Como a inveja atua em nossas vidas? Xô!

Inveja

Todos nós já ouvimos falar sobre a “inveja boa”, no entanto, este é um sentimento cheio de rancor e maus desejos.

O que acontece é que, muitas vezes, para diminuir o efeito que a palavra “inveja” tem, costumamos dizer “inveja boa”, com o propósito de que não seja levado como um sentimento negativo a alguém. Mas será que existe mesmo isso de “inveja boa”? Ou simplesmente trata-se de uma falsidade dita para soar bem na frente dos outros?

Por que a inveja surge

A inveja pode ter muitas origens, mas quem mais influencia nesse sentimento negativo para com os demais, é a própria pessoa e sua forma de ver a vida. Geralmente, esta emoção surge devido as frustrações pessoais, a baixa autoestima, ou a dificuldade em alcançar objetivos planejados para a vida.

Este sentimento aparece quando as pessoas que estão ao nosso redor têm uma condição de vida um pouco melhor, e essa situação não é bem aceita. A insegurança é outro fator que torna possível o aparecimento deste ressentimento.
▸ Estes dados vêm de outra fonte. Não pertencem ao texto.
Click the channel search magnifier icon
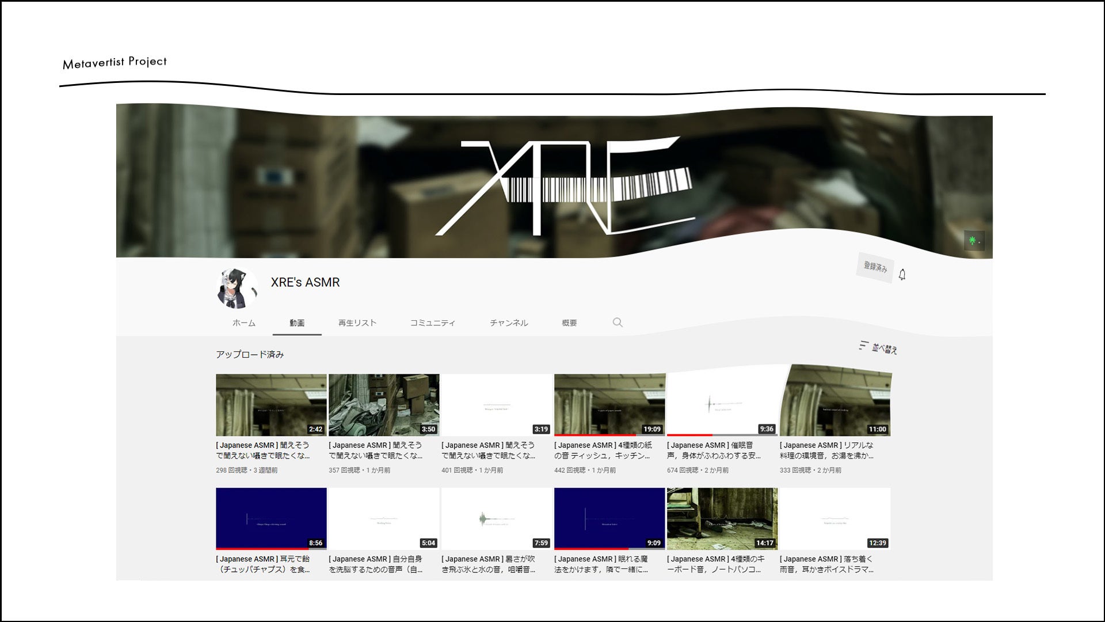This screenshot has width=1105, height=622. (618, 323)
O desejo de conseguir o que os demais possuem ou de ter uma vida similar a dos demais é uma amostra muito clara de que a pessoa é insegura e egoísta.

Geralmente, podemos observar este profundo sentimento negativo em nosso meio familiar, ou entre amigos; convivemos com pessoas que não são capazes de se alegrar com os bons momentos das outras.

A inveja pode ser classificada como uma atitude positiva e saudável?

A inveja é um sentimento negativo, composta por outros estados emocionais como o rancor, avareza ódio, frustração. Ela nunca poderá ser classificada como um sentimento positivo ou saudável. O tão popular termo “inveja boa” não é nada além de uma máscara, que esconde a verdadeira face da inveja.

As pessoas que sentem inveja de forma constante sofrem de uma grande frustração, o que pode levá-las à depressão. A inveja é associada à baixa autoestima, ao medo, à insegurança, assim como a depressão.

Então, falar sobre “inveja boa” pode ser considerado, acima de tudo, como uma maneira de atenuar o discurso… ou seja, de esconder os sentimentos negativos que as pessoas têm para com as outras.